Functional Analysis of Mitogen Activated Protein Kinase Superfamily in Solanaceae

Abstract

Mitogen-activated protein kinase (MAPK) is an essential gene superfamily with central roles in plant signaling. In plants, their functions include growth, development and stress response. It is divided into three families which control various cellular processes. The current study was focused on identification of MAP Kinases (MPKs), MAPK Kinases (MKKs) and MAPK Kinase Kinases (MAPKKK) from economically important crops of Solanaceae (tomato, potato, eggplant, pepper and tobacco) along with a syntenic species from Rubiaceae (wild coffee), based on their conserved domains and signature motifs. Multiple sequence alignments were performed and heat plots were generated. Phylogenetic trees were constructed via neighbor joining and maximum likelihood methods. Homology modeling was performed and the resulting three- dimensional structures were refined and optimized.
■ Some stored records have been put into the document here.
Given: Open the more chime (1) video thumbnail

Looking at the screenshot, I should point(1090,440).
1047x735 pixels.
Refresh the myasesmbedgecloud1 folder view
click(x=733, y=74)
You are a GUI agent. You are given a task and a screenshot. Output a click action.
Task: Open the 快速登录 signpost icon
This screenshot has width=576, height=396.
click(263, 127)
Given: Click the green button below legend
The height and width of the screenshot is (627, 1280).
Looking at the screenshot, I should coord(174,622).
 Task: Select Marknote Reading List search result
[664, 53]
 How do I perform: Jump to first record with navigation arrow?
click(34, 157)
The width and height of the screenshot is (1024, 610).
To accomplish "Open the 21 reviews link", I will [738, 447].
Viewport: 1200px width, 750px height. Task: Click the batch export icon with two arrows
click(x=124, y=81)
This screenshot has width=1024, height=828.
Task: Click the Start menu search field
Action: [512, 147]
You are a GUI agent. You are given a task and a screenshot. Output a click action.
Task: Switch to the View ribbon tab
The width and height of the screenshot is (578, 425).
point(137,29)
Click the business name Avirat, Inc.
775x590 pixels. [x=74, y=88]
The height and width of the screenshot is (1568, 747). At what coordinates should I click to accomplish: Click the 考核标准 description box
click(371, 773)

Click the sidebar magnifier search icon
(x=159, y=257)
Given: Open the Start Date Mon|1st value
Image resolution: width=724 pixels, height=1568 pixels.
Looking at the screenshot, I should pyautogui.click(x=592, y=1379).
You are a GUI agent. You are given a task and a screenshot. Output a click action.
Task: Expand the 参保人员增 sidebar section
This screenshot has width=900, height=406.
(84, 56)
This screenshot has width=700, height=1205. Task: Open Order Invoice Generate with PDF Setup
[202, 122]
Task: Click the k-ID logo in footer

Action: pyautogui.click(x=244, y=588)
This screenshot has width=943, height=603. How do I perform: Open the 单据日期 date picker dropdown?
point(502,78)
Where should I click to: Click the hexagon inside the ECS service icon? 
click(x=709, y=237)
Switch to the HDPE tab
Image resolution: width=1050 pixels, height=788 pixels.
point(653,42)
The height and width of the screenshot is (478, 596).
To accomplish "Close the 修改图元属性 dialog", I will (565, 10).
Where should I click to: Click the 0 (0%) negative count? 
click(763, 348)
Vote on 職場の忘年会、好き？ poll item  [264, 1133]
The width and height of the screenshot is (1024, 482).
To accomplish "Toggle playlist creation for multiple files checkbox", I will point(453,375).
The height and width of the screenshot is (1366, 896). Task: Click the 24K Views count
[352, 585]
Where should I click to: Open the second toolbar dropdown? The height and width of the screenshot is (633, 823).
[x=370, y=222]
Structural superimpositions were performed. Protein-lipid interactions were tested by dockings. Protein-protein interactions were tested using bimolecular fluorescence complementation and the results were visualized via confocal microscopy. Based on high sequence similarities, the total number of genes identified as MAPKs were 89 in tomato, 108 in potato, 63 in eggplant, 79 in pepper, 64 in coffee and 162 in tetraploid tobacco. All genes in tomato, potato, pepper and coffee spread uniformly on their chromosomes. Grouping of various genes in the phylogenetic trees was in accordance with the homologous Arabidopsis MAPKs. High sequence similarities led to high structural similarity in Constitutive Triple Response 1 protein in tomato, potato, eggplant, pepper and coffee. Phosphoglycerides, natural lipids in plants, were found to form hydrogen bonds and hydrophobic interactions with this protein. MPKs and MKKs in tomato and pepper were seen to show interactions via strong fluorescence signals in the nucleus and endoplasmic reticulum. MPK3 interacted with MKK2 and MKK5, and similar interactions were observed for MPK4 in both pepper and tomato. Hence, it was confirmed that multiple MPKs interact with a single MKK, and vice versa. The MAPKs thus form a complex interactome in the cell. This study would be helpful in future studies on MAPK functions in order to understand the cellular mechanisms at protein levels under various environmental conditions and this knowledge would be utilized for generating better crop varieties to achieve higher yield.